私の所に来た時には、すでにかなり鍛冶について勉強していましたし、熱意も感じていましたが、一度、二度と断りました。それでも彼はまたやって来ました。そして「福江島に鍛冶屋の場所を確保した」って言うんです。これにはさすがに驚きました(笑)。

そんな想いに押し切られた形で入門を許しましたが、私の目に狂いはありませんでした。

入門時から今も変わらず、真面目で丁寧な仕事をする職人です。そして、何より島に住む人達への想いを強く感じます。鍛冶はそこに住む人たちによって支えられ、地元に寄り添って成り立っていますから。

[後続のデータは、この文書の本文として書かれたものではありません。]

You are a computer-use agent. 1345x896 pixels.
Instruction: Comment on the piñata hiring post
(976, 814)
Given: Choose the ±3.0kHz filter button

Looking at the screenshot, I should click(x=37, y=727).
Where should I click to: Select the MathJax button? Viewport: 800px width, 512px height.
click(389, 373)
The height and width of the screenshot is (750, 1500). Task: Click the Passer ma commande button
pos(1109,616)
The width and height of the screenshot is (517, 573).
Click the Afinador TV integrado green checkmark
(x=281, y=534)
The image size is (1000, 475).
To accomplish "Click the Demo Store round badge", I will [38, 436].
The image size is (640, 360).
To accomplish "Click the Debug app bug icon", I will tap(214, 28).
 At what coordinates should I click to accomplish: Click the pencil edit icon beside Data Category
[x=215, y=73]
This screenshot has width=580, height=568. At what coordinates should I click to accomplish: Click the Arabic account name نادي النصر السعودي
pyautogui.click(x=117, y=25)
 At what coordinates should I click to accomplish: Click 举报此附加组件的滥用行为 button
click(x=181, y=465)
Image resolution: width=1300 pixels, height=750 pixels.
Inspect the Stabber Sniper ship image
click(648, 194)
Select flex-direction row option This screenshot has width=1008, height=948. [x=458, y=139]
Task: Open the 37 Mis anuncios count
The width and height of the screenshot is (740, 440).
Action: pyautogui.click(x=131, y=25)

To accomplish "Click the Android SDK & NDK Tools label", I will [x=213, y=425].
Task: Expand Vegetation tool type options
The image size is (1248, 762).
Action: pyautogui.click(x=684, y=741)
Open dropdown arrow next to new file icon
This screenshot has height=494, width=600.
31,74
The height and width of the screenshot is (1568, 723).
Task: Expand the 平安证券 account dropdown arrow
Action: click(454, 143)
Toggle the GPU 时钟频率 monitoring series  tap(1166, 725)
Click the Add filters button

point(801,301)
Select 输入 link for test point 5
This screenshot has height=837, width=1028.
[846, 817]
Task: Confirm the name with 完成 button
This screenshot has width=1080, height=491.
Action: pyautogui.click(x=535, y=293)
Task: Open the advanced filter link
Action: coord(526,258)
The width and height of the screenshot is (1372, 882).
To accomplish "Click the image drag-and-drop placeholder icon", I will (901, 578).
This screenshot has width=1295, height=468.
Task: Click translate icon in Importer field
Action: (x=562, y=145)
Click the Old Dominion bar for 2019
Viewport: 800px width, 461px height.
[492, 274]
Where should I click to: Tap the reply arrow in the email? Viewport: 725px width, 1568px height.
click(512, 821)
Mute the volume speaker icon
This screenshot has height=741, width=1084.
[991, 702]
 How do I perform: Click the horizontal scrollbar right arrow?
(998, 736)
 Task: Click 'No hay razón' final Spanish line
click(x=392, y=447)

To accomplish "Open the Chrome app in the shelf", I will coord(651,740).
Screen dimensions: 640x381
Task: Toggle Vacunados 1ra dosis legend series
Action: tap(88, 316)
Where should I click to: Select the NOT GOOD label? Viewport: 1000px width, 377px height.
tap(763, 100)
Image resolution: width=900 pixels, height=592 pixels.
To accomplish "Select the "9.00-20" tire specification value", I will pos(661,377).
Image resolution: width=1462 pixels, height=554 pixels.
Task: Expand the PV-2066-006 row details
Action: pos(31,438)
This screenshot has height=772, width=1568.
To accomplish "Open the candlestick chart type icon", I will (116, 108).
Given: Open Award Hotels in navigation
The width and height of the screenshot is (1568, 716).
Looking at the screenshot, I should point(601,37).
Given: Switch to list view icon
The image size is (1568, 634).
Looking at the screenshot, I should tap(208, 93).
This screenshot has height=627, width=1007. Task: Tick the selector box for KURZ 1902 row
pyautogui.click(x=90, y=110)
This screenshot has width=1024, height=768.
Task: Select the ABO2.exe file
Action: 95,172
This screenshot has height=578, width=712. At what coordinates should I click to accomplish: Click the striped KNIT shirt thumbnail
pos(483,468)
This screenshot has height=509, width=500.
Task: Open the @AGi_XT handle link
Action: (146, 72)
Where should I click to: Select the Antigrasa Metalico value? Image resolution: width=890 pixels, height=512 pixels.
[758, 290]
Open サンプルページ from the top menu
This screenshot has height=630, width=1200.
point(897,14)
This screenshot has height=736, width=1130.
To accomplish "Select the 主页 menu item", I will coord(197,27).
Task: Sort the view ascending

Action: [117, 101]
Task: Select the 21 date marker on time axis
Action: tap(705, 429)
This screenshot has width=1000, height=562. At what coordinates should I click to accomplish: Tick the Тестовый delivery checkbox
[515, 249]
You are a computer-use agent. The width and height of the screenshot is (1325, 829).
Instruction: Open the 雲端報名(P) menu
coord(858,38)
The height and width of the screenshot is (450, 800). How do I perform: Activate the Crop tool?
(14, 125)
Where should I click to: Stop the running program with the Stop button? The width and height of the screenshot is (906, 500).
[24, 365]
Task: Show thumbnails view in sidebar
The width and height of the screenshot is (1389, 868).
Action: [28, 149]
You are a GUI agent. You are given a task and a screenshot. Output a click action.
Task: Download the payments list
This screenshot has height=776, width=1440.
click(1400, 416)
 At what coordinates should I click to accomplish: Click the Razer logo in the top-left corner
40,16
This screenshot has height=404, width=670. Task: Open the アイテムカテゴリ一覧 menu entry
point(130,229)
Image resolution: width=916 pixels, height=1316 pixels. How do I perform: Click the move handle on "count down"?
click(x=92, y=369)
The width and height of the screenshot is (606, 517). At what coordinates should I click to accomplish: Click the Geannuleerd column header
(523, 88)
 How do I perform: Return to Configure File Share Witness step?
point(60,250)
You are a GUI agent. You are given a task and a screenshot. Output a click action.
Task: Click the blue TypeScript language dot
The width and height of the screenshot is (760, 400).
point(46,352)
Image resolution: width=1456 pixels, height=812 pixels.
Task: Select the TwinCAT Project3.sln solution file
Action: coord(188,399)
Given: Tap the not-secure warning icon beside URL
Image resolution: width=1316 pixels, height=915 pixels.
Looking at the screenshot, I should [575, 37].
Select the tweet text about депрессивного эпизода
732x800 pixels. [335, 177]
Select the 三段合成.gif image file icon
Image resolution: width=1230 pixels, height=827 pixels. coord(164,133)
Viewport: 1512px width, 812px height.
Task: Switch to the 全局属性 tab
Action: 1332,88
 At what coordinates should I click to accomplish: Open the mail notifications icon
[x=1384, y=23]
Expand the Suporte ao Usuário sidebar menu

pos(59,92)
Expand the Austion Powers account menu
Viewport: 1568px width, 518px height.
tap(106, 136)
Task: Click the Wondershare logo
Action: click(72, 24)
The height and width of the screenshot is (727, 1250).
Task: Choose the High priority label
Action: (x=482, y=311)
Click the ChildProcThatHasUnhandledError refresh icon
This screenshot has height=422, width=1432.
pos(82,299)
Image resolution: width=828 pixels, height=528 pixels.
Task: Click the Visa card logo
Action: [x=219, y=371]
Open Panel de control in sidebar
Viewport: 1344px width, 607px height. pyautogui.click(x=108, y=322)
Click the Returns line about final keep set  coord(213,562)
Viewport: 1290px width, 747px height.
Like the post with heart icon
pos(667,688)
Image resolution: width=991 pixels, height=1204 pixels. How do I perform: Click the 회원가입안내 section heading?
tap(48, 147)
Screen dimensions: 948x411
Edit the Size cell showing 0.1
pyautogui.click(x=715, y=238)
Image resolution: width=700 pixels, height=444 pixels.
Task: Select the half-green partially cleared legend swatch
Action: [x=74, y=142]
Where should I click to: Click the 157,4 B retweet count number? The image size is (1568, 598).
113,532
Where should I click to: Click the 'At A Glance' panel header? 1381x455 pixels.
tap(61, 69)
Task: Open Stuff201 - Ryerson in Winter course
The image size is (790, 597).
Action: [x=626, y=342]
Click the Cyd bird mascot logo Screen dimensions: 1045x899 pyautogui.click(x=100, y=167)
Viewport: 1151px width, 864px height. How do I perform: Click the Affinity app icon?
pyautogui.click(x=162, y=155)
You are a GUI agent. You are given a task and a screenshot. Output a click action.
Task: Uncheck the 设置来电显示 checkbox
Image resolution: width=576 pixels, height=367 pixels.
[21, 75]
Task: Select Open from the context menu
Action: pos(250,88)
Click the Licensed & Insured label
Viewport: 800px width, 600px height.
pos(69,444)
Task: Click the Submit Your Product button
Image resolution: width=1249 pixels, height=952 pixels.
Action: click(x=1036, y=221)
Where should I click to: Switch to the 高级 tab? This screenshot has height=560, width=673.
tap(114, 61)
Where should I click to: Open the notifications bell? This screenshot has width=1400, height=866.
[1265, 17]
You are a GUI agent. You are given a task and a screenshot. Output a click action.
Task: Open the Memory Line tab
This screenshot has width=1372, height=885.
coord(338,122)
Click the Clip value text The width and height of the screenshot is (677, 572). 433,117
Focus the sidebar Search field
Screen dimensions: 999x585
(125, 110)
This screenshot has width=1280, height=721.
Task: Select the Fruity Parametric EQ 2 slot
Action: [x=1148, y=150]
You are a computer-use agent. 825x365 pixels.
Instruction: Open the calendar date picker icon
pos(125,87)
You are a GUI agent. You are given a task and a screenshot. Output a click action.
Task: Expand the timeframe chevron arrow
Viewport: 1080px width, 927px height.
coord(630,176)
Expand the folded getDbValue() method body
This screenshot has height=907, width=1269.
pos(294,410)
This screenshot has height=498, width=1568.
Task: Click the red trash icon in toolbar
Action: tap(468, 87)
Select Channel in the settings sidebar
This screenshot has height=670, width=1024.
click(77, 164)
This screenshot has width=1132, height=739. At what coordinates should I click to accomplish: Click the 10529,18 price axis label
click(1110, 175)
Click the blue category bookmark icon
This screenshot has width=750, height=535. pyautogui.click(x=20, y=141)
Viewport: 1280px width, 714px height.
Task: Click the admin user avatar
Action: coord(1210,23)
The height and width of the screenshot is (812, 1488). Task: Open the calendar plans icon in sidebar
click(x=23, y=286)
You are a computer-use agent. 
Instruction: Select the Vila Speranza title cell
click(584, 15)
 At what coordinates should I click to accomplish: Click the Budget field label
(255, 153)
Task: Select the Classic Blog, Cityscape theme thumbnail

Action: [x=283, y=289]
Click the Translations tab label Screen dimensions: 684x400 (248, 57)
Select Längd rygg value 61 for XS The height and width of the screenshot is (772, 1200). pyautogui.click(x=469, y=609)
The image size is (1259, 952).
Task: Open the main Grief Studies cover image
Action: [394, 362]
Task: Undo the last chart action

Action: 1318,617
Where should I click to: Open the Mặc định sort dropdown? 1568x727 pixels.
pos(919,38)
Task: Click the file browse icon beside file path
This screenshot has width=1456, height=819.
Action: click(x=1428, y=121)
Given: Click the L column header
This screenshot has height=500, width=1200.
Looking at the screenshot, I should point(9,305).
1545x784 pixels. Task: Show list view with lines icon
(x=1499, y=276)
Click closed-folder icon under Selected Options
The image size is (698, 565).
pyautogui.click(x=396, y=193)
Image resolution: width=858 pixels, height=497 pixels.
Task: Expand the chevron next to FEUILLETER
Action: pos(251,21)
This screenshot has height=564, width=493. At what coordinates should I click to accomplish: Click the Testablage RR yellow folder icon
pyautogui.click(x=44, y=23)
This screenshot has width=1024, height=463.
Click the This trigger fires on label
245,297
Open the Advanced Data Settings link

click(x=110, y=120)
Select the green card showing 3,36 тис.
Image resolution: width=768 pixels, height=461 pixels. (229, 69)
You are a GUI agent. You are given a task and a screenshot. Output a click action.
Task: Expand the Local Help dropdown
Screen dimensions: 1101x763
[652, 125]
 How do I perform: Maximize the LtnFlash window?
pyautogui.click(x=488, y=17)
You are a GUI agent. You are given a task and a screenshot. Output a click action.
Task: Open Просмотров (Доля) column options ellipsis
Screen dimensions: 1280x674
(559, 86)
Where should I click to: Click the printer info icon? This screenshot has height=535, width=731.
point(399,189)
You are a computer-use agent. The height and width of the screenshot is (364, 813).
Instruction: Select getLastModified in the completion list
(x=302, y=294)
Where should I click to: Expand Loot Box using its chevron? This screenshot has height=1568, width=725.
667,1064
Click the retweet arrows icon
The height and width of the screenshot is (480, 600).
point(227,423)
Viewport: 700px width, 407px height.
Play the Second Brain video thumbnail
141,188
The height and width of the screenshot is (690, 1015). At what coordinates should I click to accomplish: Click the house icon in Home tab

私もまだまだ勉強中です。死ぬまで勉強です。鍛冶になって60年近くになりますが、この仕事に卒業はありません。

取材を終えて

どこまでも純粋に〝鍛冶〟が好きな青年、それが彼に対する印象だ。

そんな彼に、弟子入り時代で一番嬉しかったことを尋ねると、「師匠が自分のために道具を作ってくれたことです」と大事そうにその道具を持ってきて、自慢げに見せてくれた。

そんな出来事を後日、師匠に伝えると、「そうですか」と、少し照れた優しい笑顔がこぼれた。

離れた土地で師を想う弟子と、弟子を気遣う師の絆を見ることができた取材となった。

野鍛冶

野鍛冶のかじ

刀鍛冶、鉄砲鍛冶など武器の生産に従事した鍛冶に対し、包丁や農具、漁具などを手掛ける鍛冶を野鍛冶と呼び、かつては日本全国に数多くに存在した。

野鍛冶とは地域に密着した仕事であり、くわなどの農具は土地によって違う土の硬さ、質を見分け、それに合った道具をつくりだした。

しかし、農業の機械化や大量生産による流通の拡大で、手仕事である野鍛冶の需要が減り、多くが姿を消していった。